PROBLEM DESCRIPTION » Copy the material below word for word, starting at the line that contains "Given: Open the user account icon" and ending at the line that contains "pos(909,349)". Leave the pictures out of your copy.

Text and element pointing records
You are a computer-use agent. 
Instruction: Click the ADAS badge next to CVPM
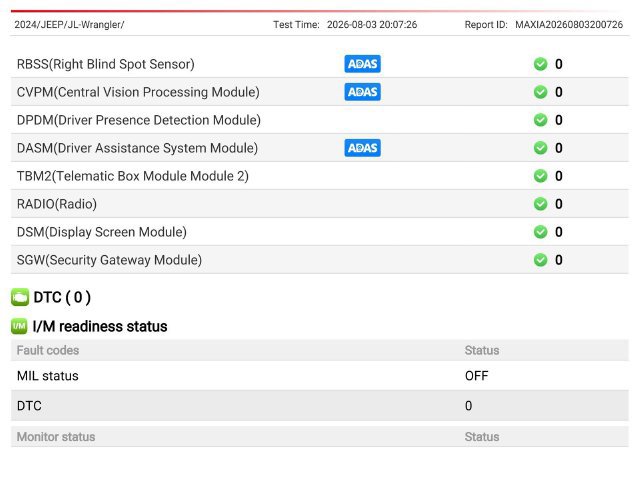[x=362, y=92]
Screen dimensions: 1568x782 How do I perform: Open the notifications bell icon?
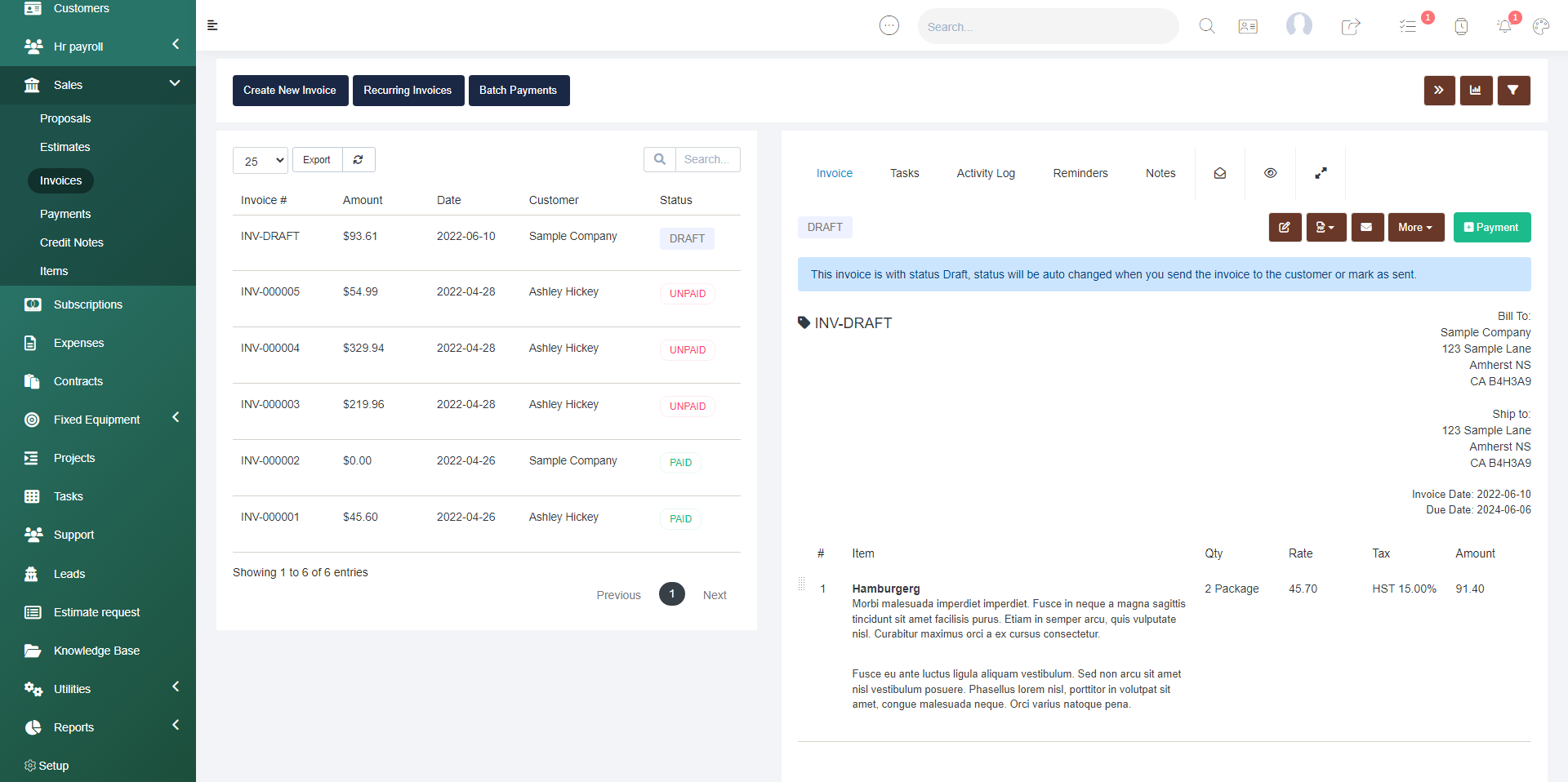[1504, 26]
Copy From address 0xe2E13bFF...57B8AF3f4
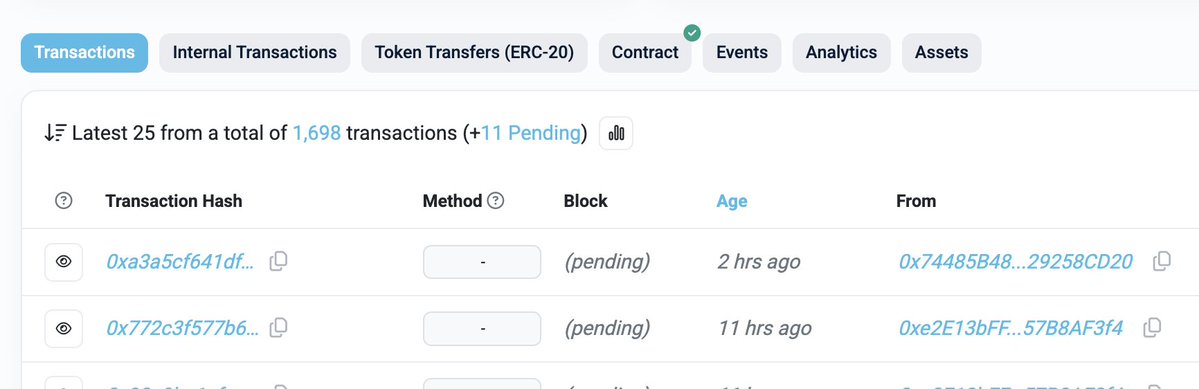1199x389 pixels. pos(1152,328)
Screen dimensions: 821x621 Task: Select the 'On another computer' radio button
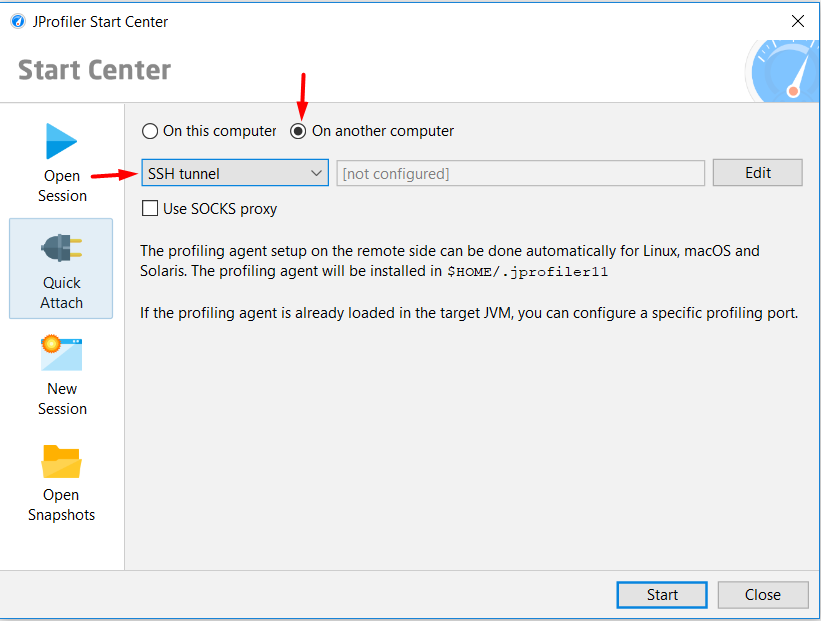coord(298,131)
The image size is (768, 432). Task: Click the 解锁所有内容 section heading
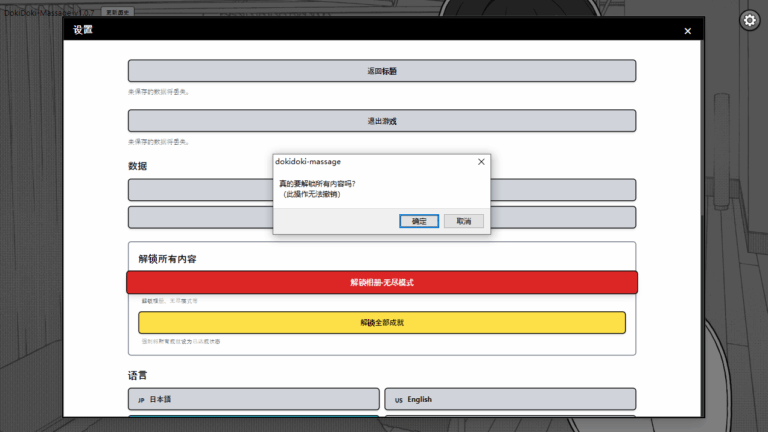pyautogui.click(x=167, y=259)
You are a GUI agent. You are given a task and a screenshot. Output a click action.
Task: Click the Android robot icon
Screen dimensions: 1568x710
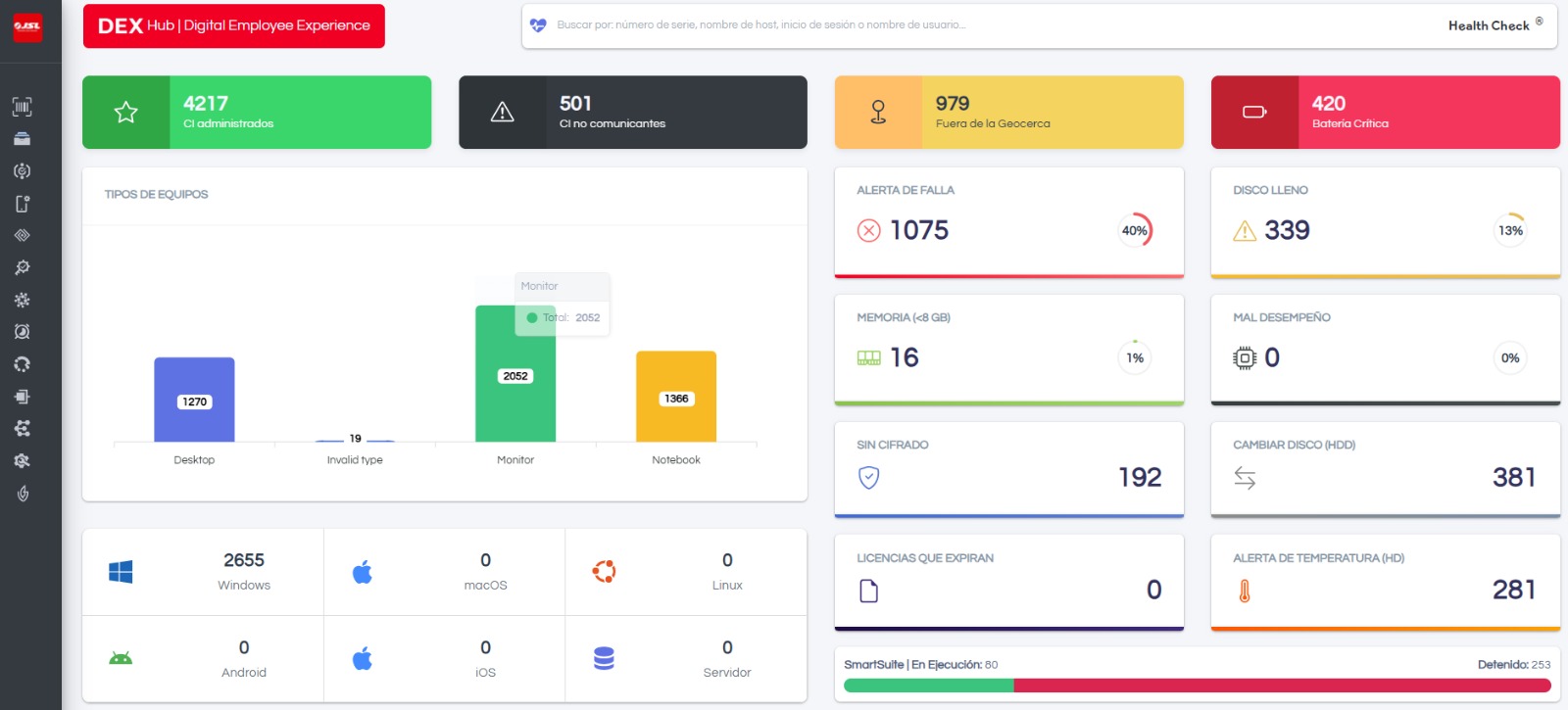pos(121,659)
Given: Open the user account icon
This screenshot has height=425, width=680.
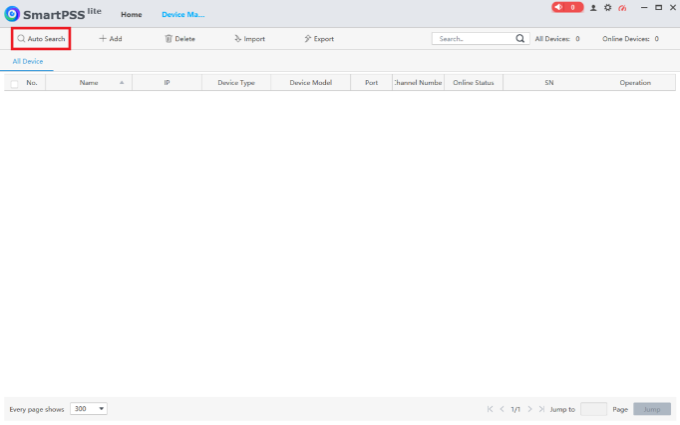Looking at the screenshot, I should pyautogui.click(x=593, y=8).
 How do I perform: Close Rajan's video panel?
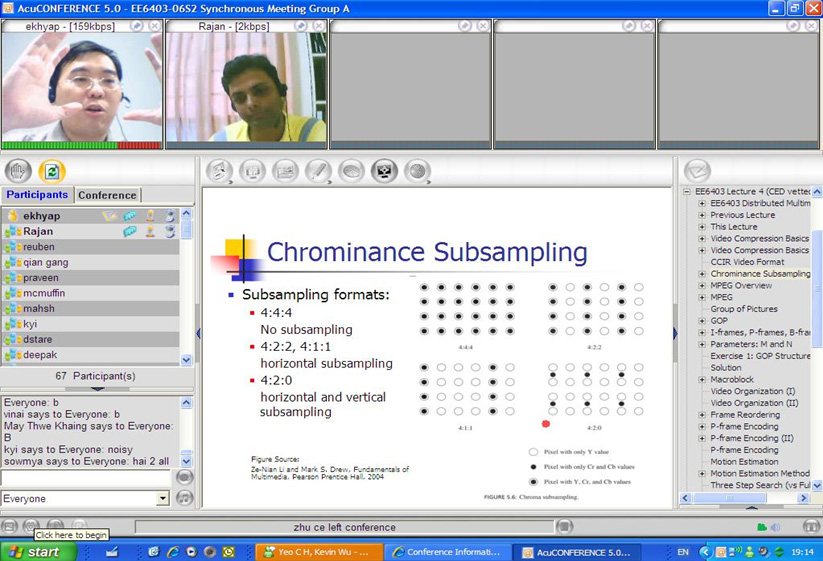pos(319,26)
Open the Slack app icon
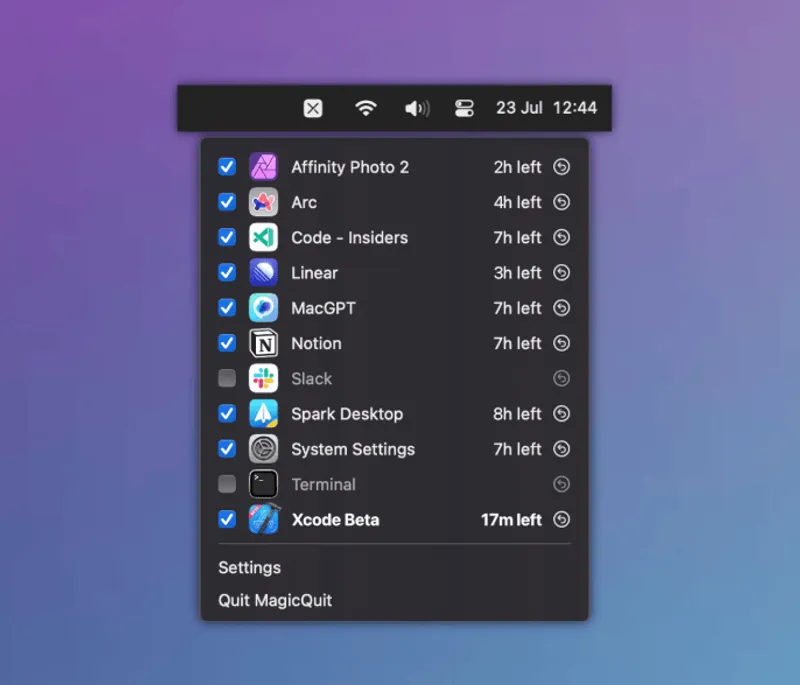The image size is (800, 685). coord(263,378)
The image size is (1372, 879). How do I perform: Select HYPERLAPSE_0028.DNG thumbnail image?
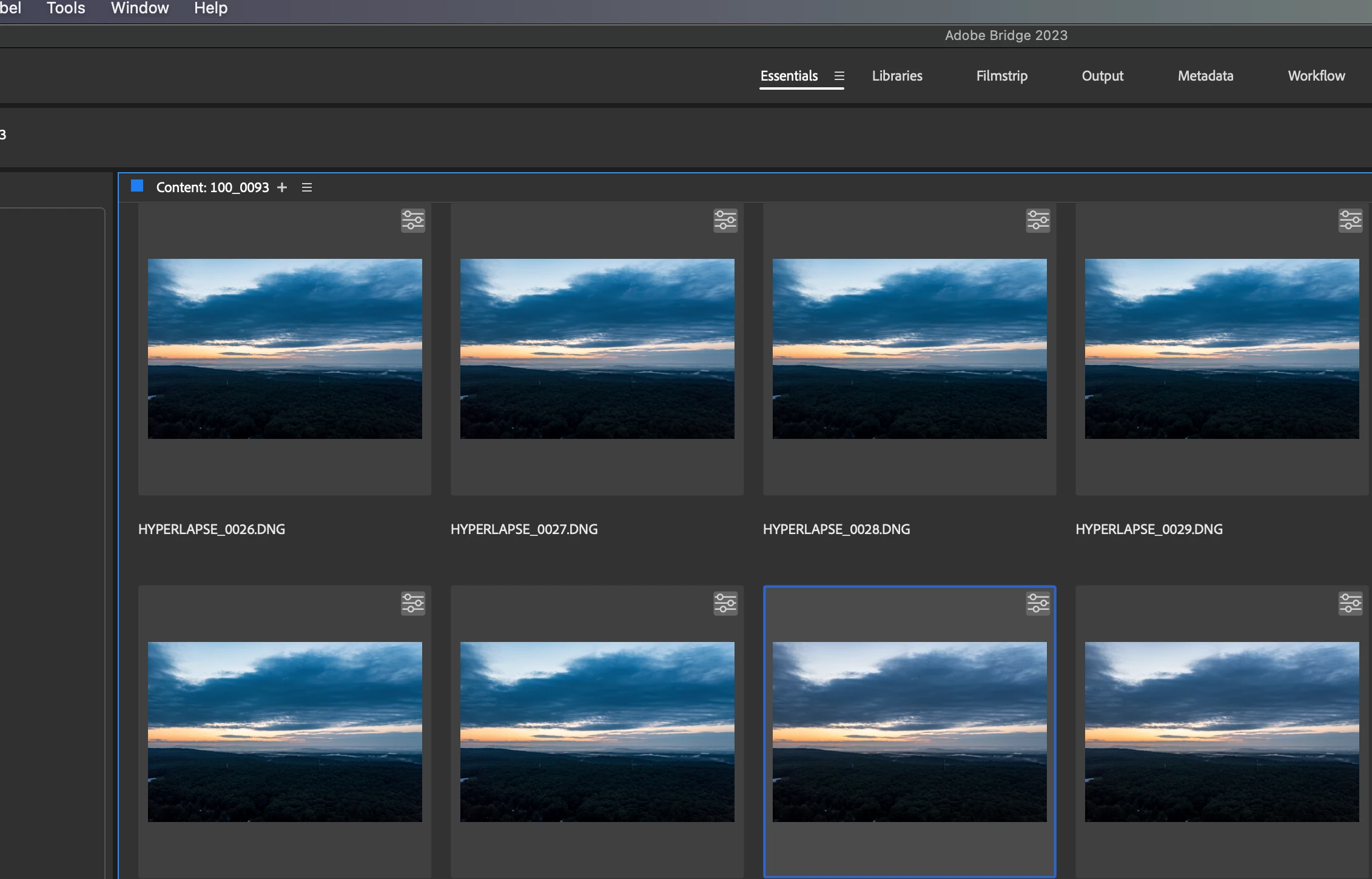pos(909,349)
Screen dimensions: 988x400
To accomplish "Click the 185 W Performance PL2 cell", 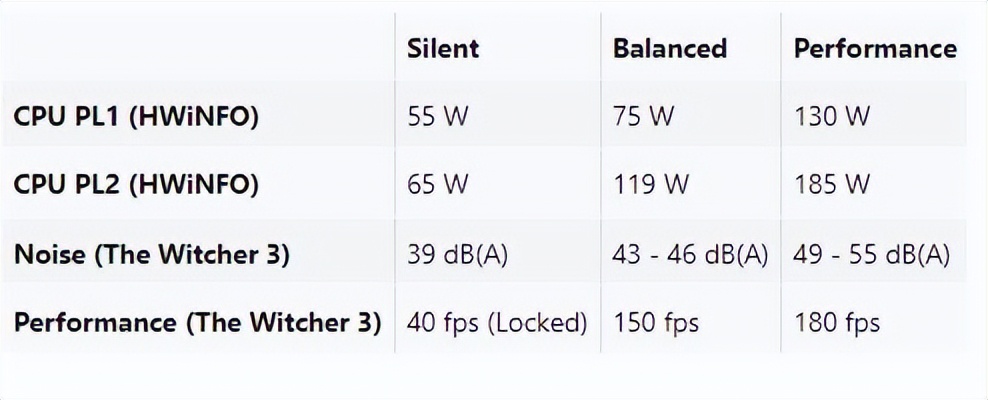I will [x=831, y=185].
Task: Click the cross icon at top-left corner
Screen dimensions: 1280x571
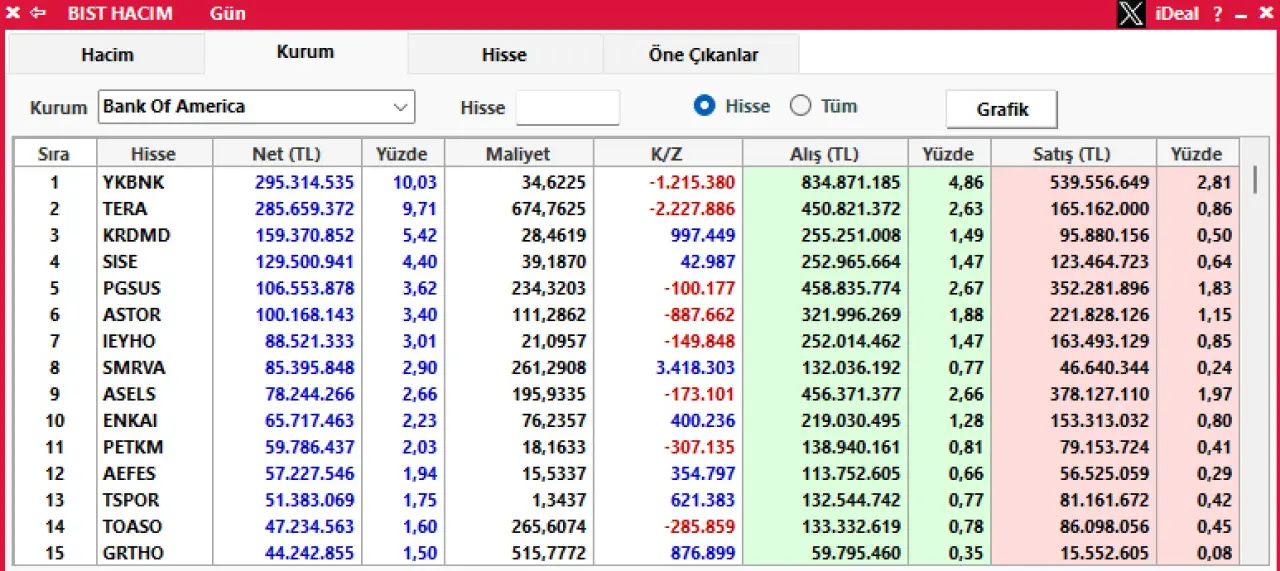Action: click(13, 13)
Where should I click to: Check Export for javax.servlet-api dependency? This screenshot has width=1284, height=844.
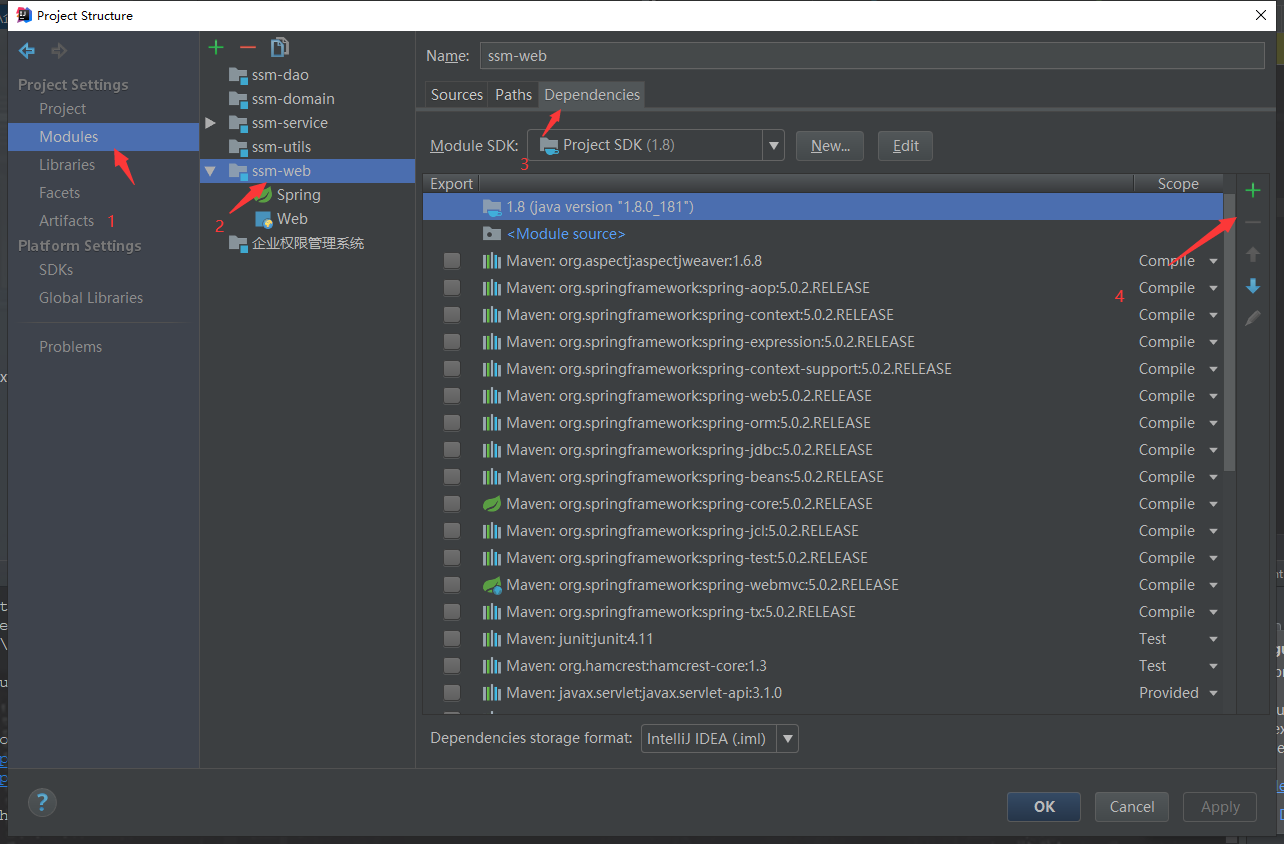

RESULT OF THE EXERCISE »
Given: Open the user account icon
This screenshot has height=425, width=680.
Looking at the screenshot, I should pyautogui.click(x=593, y=8).
 How do I perform: Close Rajan's video panel?
pos(319,26)
Open the Slack app icon
The image size is (800, 685). coord(263,378)
The image size is (1372, 879). How do I perform: Select HYPERLAPSE_0028.DNG thumbnail image?
pos(909,349)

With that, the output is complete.